In the context of dietary management, accurate monitoring of eating habits is receiving increased attention. Wearable sensors, combined with the connectivity and processing of modern smartphones, can be used to robustly extract objective and real-time measurements of human behavior. In particular, for the task of chewing detection, several approaches based on an in-ear microphone can be found in the literature, while other types of sensors have also been reported, such as strain sensors. In this paper, performed in the context of the SPLENDID project, we propose to combine an in-ear microphone with a photoplethysmography (PPG) sensor placed in the ear concha, in a new high accuracy and low sampling rate prototype chewing detection system. We propose a pipeline that initially processes each sensor signal separately, and then fuses both to perform the final detection. Features are extracted from each modality, and support vector machine (SVM) classifiers are used separately to perform snacking detection.
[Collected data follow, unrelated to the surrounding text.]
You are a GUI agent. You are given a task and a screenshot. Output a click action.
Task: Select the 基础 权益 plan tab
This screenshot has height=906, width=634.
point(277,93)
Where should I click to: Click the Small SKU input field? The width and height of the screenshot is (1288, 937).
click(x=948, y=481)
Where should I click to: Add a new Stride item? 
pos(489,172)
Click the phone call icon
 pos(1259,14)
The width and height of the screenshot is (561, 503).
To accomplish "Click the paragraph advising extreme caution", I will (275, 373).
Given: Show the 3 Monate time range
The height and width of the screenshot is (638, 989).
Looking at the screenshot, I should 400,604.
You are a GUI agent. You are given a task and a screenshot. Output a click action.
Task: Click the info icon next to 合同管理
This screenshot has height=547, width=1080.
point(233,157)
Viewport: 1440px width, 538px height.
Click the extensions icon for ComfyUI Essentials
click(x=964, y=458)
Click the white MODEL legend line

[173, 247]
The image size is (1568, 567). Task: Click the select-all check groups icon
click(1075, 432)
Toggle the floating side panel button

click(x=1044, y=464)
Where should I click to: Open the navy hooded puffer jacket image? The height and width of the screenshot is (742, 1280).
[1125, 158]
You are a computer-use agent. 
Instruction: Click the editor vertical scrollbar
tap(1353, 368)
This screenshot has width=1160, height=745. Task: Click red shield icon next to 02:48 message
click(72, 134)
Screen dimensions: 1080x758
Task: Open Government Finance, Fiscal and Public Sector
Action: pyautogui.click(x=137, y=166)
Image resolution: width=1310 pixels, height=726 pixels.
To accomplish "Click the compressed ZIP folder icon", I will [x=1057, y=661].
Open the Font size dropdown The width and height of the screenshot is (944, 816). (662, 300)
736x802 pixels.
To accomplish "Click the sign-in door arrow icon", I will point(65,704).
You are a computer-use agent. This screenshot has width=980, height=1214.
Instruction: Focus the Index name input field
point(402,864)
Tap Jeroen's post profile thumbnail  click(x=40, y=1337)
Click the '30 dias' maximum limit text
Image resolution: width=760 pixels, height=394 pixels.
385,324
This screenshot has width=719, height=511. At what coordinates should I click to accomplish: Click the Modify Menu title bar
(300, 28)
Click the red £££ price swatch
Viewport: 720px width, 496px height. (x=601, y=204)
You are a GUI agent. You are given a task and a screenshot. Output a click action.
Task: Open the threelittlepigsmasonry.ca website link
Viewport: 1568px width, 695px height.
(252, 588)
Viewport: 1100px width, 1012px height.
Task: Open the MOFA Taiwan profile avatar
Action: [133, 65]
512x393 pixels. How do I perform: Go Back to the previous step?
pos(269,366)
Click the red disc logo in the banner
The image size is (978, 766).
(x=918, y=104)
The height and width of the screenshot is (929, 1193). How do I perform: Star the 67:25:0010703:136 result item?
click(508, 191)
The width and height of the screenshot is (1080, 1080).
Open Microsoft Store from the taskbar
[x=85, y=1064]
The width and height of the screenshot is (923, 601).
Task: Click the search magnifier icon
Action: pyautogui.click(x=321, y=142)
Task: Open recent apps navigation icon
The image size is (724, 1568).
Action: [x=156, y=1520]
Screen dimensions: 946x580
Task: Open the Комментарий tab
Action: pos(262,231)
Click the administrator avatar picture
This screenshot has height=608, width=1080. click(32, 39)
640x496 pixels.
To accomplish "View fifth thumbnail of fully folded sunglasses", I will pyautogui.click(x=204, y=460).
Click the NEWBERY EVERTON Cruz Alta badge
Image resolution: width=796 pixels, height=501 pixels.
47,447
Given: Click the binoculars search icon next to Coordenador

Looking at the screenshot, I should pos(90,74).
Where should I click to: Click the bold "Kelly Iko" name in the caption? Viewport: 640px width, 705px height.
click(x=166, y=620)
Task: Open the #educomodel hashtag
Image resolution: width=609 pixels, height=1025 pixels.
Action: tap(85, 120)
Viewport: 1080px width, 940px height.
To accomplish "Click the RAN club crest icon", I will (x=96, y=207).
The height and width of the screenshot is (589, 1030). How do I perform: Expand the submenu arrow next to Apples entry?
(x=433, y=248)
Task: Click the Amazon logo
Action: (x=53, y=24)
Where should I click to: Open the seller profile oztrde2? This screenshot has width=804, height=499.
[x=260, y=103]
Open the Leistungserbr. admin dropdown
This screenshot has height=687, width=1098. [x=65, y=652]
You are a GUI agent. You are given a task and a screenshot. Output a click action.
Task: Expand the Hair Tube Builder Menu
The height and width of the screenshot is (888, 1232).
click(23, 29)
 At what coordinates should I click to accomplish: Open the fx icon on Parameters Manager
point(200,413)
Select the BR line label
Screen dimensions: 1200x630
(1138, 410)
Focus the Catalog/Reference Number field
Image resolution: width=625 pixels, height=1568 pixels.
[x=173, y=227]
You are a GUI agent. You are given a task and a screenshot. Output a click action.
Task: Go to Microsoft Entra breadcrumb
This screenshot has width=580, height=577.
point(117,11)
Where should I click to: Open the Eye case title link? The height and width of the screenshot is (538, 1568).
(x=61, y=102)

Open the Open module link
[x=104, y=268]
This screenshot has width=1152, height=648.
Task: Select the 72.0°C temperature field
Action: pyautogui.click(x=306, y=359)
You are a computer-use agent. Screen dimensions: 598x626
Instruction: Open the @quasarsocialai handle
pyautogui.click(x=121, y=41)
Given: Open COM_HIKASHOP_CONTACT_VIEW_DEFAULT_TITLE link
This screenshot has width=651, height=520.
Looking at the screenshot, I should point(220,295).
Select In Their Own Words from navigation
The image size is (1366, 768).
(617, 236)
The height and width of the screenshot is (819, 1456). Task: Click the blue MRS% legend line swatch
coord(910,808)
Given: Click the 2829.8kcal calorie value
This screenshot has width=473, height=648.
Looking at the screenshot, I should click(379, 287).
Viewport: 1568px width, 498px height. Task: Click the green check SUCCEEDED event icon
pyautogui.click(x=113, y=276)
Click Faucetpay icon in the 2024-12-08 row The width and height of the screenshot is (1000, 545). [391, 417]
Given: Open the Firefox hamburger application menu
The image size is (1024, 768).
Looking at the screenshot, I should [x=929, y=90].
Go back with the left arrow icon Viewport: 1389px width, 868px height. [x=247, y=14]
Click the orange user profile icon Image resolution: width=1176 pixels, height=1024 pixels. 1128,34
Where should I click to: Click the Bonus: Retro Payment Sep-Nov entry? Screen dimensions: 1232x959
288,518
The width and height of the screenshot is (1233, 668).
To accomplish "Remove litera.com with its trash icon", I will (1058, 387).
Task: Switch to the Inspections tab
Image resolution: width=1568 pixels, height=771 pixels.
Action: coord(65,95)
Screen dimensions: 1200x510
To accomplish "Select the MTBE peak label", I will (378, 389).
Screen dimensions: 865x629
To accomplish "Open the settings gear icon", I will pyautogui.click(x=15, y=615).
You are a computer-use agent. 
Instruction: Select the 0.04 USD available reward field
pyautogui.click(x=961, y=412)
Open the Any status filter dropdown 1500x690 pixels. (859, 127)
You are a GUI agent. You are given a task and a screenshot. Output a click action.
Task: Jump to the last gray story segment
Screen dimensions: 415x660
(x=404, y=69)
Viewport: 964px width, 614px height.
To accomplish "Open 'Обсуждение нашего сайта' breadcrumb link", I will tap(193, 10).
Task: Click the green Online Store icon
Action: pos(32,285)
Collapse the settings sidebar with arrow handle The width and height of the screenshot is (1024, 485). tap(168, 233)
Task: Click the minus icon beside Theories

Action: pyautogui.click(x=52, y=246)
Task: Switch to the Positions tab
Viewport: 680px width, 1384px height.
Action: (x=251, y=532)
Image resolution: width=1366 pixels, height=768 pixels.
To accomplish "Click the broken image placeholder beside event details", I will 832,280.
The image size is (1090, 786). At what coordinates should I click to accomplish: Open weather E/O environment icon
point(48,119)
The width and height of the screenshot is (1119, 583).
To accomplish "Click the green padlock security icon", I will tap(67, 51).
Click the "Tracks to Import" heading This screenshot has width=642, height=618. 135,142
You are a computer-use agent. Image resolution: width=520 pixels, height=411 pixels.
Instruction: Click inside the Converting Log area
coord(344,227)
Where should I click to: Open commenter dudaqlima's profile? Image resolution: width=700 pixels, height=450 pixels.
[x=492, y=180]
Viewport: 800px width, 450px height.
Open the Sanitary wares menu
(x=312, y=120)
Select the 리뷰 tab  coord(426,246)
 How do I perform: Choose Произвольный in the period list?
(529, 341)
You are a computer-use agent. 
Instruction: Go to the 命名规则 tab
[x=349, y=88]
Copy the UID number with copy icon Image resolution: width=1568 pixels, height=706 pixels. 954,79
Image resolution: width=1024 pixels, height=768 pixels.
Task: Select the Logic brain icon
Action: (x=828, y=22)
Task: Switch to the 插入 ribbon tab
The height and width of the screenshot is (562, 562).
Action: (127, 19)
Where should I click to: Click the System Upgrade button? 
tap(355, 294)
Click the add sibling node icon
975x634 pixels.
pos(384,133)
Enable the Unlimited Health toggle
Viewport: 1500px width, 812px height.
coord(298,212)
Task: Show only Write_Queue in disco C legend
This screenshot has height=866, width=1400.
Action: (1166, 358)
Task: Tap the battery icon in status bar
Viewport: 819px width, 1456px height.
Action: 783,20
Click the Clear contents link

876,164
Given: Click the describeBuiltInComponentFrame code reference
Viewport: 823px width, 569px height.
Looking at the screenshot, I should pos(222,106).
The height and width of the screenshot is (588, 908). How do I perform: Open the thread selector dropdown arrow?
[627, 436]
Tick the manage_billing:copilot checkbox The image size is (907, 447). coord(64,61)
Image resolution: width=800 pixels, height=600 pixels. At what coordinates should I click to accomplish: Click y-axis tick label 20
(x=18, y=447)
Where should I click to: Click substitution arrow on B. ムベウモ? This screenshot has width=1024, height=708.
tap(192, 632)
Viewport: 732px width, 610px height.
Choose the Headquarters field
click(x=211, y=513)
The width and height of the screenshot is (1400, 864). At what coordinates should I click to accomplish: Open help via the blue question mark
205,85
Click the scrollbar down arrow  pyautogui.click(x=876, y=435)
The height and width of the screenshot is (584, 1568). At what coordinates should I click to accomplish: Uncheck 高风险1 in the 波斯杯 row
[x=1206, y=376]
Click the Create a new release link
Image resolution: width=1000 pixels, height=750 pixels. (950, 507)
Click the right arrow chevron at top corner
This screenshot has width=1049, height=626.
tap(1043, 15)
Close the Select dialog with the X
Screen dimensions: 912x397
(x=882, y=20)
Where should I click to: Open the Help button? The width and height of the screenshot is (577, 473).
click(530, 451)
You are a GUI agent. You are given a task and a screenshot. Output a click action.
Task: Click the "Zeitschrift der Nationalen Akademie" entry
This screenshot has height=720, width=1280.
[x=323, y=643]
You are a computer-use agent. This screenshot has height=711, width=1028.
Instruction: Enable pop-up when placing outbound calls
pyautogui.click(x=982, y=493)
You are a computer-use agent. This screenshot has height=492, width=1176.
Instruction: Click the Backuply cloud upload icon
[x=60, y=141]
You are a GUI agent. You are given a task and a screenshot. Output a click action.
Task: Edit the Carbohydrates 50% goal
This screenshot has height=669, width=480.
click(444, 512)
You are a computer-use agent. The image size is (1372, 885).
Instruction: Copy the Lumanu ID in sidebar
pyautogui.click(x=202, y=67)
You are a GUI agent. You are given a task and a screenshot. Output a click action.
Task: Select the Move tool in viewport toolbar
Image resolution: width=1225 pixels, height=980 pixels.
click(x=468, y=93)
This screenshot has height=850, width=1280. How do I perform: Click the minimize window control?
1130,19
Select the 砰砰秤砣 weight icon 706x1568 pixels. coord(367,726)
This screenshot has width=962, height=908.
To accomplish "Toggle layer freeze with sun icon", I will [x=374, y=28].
Finally, we combine the SVM scores from both signals in a late-fusion scheme, which leads to increased eating detection accuracy. We evaluate the proposed eating monitoring system on a challenging, semifree living dataset of 14 subjects, which includes more than 60 h of audio and PPG signal recordings. Results show that fusing the audio and PPG signals significantly improves the effectiveness of eating event detection, achieving accuracy up to 0.938 and class-weighted accuracy up to 0.892.